■ **To do**
Show all lines below holding the string "agent".

■ **Exercise input**
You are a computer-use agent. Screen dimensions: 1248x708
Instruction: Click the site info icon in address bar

==

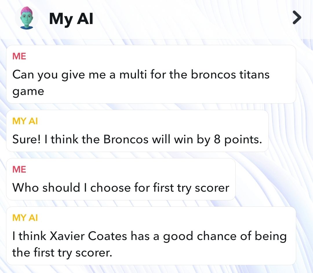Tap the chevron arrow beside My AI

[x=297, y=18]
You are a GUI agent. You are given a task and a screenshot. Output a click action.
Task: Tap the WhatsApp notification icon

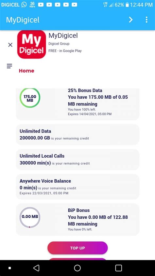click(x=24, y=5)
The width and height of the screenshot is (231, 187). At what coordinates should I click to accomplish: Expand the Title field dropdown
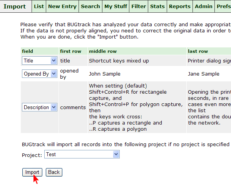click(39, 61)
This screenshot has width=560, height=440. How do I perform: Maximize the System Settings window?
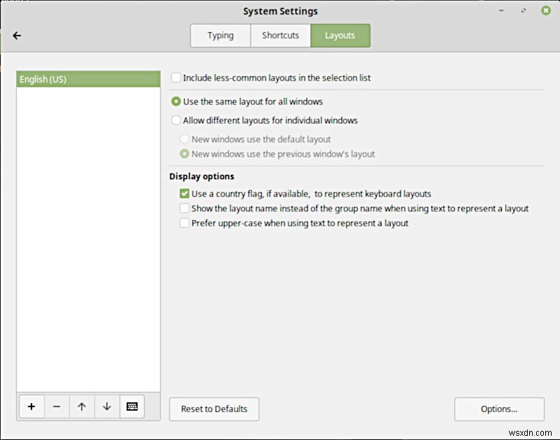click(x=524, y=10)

■ **Task answer**
You are a computer-use agent. Screen dimensions: 1248x708
You are a GUI agent. You are given a task and a screenshot. Output a click action.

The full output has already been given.